きみのひだまりになりたい


実は、ひと足先に聞いちゃったんだ。まひる、って。呼んでくれた木本くんと、夢の中で逢ったんだよ。なんてね。そう話したら、どんな顔をするのかな。笑ってもいいよ。むくれたっていいんだよ。




「木本くん。好きだよ」




ぴくり、と木本くんの肩が微弱に振動した。勢いよく頭を起こす。木本くんはへんてこな表情をしていた。ぽかんと呆けているようで、平静を保てずに頬肉を引きつらせている。

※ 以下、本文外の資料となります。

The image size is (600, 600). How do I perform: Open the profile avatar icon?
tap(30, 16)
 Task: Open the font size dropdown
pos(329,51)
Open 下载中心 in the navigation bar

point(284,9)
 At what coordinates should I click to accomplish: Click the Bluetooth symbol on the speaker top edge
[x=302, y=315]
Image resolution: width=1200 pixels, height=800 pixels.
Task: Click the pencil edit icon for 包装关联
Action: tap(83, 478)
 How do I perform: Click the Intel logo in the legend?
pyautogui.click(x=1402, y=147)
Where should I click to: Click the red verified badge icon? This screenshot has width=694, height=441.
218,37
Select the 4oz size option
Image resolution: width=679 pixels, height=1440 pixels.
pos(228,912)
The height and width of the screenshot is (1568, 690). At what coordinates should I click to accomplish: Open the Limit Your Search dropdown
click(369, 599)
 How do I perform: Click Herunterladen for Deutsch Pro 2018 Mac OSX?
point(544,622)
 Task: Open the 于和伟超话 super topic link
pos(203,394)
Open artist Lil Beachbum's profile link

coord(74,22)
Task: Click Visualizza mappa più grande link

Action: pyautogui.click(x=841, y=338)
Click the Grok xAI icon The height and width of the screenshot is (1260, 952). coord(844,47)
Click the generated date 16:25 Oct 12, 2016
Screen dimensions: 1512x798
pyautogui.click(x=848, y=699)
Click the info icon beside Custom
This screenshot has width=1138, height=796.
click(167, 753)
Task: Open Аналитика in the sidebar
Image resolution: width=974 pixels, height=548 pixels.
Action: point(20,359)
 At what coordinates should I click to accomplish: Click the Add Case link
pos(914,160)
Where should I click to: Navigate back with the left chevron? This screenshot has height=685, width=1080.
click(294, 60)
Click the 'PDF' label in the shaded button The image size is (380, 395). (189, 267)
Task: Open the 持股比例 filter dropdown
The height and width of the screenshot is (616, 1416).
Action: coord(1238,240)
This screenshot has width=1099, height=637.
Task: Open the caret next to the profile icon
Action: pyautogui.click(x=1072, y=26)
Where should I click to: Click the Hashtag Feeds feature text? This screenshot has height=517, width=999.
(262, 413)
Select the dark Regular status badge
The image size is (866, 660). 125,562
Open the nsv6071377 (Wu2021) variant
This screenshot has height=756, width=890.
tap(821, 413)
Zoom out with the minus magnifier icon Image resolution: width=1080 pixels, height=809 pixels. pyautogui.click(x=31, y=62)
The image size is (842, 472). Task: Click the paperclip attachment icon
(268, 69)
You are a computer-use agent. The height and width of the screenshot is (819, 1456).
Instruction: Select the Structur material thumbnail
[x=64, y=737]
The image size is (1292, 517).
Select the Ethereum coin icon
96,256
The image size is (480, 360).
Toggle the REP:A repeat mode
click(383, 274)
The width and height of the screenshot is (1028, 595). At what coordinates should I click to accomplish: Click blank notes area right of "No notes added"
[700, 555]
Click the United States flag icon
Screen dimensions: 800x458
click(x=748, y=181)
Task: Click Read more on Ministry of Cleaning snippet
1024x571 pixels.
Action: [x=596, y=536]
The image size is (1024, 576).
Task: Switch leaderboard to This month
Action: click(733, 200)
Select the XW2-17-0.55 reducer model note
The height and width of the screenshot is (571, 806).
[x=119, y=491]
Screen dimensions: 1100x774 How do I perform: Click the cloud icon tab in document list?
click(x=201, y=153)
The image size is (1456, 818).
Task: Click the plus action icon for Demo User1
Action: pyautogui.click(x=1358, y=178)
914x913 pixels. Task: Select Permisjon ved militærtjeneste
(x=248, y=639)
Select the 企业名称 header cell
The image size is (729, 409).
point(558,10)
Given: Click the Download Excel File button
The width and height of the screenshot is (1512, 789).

わたしはオレンジジュースを持った手を揺らした。木本くんの紙パックに、わたしのを寄りかからせる。わたしのがより人肌に近く、底を圧している。水滴と水滴がひとつの雫になり、ベンチを突いた。




「この、オレンジジュース」


「……え、は……?」


「きらいじゃないよ。好き。好きなんだよ」


「……知ってっし。会ったときから何べんも言ってたじゃねぇか」


「うん。……うん、そう。でも、ここで、聴いてほしかった」




柑橘の香りが風にさらわれた。爽やかさを散らしながら吹いていく。嗅覚をつんとやさしく刺し、のど元に残る酸いも甘いもとたんにざわめきだす。古傷に塩を塗られたようで心苦しくもあったけれど、けして苦くはなかった。



5文字も3文字も、それ以上も、それ以下も。

あのとき言えなかったこと、ぜんぶ。


うそじゃない思いを、どうか、届けさせて。




――わたし、ずっと、きみに会いたかった。